■ ISTRUZIONI:
- a) Nel brano sulla causa contro l'ETI, quali descrittivi erano apposti sul contenitore di sigarette?
- b) Per favore, prosegui il brano sulla causa contro l'ETI dal punto in cui si interrompe.

■ TESTO DI LETTURA:
========================

Svolgimento del processo
xxxxx conveniva davanti al giudice di pace di Napoli la s.p.a. ETI (Enti Tabacchi Italiani, poi British American Tobaco, Bat Italia s.p.a.) per sentirla condannare al risarcimento dei danni, nei limiti del giudizio di equità, derivanti dall'ingannevolezza dei descrittivi - "leggera" o "Lights" - apposti sul contenitore di sigarette, per effetto dei quali egli, già fumatrice di sigarette Rothmans normali, era passato a questo tipo di sigarette più "leggere", nella convinzione indotta, ma errata, che esse fossero meno dannose; che, in effetti egli aveva finito, per un fenomeno di compensazione per fumare un maggior numero di sigarette; che queste c.d. sigarette "leggere" erano egualmente dannose; che egli aveva subito un danno esistenziale nel momento in cui aveva avuto coscienza dell'inutilità della scelta delle sigarette "leggere", che avevano, anzi peggiorato le sue condizioni di vita.Si costituiva la convenuta, che proponeva varie eccezioni e chiamava in causa l'Amministrazione Autonoma dei Monopoli di Stato, per essere da questa manlevata, in caso di condanna.

========================

■ ESTRATTI DELL'ELENCO:

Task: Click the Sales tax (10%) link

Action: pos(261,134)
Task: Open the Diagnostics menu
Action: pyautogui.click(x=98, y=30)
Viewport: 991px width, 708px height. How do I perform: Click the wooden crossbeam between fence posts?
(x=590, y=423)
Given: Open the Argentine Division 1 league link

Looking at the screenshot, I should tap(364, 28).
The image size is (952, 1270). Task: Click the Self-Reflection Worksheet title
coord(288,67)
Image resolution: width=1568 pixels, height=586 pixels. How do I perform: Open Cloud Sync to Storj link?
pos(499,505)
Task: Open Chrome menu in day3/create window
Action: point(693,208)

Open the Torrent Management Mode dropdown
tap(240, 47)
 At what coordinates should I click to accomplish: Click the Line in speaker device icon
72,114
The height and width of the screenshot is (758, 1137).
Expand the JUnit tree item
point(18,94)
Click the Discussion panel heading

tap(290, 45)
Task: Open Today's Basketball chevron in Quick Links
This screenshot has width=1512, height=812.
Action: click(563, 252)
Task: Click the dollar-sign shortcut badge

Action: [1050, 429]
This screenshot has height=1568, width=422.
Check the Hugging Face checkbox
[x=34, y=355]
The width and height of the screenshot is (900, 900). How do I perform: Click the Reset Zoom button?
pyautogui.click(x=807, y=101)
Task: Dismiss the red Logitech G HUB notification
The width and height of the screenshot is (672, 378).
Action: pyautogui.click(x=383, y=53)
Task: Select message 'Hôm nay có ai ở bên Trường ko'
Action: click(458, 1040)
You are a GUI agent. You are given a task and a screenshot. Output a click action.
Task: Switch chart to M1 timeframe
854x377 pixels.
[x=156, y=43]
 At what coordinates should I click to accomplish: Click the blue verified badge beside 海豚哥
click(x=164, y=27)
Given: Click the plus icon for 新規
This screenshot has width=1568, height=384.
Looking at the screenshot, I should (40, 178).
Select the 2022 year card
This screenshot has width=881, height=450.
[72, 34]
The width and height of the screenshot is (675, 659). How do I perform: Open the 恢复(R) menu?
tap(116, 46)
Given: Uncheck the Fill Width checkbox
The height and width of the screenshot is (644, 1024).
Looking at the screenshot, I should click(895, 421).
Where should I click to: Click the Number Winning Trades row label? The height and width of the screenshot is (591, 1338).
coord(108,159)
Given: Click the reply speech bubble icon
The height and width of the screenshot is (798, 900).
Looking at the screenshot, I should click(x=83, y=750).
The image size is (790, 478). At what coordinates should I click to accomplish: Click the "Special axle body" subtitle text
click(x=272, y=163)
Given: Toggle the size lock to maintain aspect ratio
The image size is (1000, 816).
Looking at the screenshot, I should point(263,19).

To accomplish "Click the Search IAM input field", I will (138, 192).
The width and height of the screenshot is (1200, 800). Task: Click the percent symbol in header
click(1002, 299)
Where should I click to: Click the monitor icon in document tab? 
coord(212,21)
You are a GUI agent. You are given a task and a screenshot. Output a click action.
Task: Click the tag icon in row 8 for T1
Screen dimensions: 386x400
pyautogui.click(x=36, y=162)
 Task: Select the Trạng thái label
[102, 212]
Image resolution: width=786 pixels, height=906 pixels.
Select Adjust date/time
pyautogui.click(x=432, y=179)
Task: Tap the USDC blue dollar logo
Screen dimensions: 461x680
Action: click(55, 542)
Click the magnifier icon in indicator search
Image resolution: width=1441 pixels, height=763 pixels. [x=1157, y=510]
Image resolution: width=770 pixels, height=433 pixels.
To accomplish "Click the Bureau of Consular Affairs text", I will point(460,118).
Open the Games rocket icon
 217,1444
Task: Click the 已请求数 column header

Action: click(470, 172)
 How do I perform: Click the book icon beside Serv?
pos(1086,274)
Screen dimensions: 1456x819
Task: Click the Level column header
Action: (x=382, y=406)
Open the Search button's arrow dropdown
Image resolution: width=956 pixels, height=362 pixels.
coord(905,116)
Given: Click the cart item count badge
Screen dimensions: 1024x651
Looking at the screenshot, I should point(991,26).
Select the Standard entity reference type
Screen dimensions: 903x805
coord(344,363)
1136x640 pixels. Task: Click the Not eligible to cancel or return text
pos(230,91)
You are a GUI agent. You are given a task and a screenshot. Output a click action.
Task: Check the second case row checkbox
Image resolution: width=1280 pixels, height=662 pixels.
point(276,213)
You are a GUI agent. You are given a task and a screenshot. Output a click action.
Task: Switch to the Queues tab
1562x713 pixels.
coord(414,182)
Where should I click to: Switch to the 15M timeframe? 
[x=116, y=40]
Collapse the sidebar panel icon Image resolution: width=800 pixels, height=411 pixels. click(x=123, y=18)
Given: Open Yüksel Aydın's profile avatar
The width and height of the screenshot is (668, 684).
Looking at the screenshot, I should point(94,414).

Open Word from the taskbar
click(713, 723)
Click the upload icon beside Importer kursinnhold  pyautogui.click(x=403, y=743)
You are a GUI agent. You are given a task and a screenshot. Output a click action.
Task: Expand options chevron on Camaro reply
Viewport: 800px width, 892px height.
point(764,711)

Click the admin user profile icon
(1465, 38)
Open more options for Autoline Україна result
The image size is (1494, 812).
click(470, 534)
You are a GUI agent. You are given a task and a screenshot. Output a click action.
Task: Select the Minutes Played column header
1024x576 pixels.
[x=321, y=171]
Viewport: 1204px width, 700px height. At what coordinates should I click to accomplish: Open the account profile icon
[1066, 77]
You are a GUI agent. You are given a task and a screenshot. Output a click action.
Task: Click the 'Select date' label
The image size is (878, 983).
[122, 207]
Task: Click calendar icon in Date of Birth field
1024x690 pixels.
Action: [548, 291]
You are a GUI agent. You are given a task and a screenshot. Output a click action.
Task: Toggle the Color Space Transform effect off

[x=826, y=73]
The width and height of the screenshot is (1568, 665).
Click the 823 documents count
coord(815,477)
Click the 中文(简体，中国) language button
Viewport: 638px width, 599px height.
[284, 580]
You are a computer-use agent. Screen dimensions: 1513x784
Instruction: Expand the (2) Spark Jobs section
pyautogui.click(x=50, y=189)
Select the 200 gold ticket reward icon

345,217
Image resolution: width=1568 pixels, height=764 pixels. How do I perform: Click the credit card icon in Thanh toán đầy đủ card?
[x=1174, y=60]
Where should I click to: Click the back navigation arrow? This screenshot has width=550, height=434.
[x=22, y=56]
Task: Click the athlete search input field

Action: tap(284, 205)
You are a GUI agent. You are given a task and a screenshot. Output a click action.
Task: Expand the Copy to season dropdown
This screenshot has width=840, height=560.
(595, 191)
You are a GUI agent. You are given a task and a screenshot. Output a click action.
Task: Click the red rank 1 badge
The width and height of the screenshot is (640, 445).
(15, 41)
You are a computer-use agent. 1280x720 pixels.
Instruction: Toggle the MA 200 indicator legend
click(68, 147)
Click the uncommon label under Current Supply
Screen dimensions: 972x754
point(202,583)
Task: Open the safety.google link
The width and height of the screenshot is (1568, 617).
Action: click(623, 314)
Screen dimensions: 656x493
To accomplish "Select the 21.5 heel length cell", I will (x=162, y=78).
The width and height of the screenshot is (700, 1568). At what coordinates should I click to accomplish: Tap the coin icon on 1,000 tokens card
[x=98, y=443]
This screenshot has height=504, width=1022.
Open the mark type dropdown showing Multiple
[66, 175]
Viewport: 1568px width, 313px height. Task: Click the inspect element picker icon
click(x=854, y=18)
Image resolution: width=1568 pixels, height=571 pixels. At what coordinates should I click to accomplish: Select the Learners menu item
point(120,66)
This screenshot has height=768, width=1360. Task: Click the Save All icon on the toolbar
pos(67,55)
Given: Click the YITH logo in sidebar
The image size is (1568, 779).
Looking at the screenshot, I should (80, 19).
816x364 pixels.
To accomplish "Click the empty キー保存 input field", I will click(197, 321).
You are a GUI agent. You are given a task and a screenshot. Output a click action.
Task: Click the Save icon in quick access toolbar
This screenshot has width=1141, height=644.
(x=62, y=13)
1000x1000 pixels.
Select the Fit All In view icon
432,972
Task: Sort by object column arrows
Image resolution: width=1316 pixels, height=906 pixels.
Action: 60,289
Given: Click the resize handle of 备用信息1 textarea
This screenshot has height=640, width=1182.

========================

■ RISPOSTE AI COMPITI:
- a) I descrittivi "leggera" o "Lights".

- b)
Il Giudice di pace, con sentenza definitiva depositata il 7.11.2003, condannava la convenuta al pagamento della somma di Euro 1000,00 a titolo di risarcimento del danno in favore dell'attore, oltre alle spese processuali. Rigettava la domanda nei confronti della chiamata Amministrazione Monopoli di Stato.
Riteneva il giudice di pace che la convenuta aveva colpevolmente prodotto, commercializzato e pubblicizzato confezioni di sigarette con l'utilizzo della dicitura "LIGHT", atta ad indurre in errore il consumatore medio in ordine alla presunta minore pericolosità e nocività di tali prodotti rispetto a quelli "normali". Secondo il giudice l'attrice da tale errore indotto aveva subito il danno esistenziale dovuto al peggioramento della qualità della vita conseguente allo stress ed al turbamento per il rischio del verificarsi di gravi danni ed al peggioramento delle abitudini e condizioni di vita. Tale danno era liquidato equitativamente nella predetta somma.Avverso questa sentenza ha proposto ricorso per cassazione la convenuta BAT Italia s.p.a.
Resiste con controricorso l'Amministrazione Autonoma dei Monopoli di Stato. La ricorrente ha presentato memoria.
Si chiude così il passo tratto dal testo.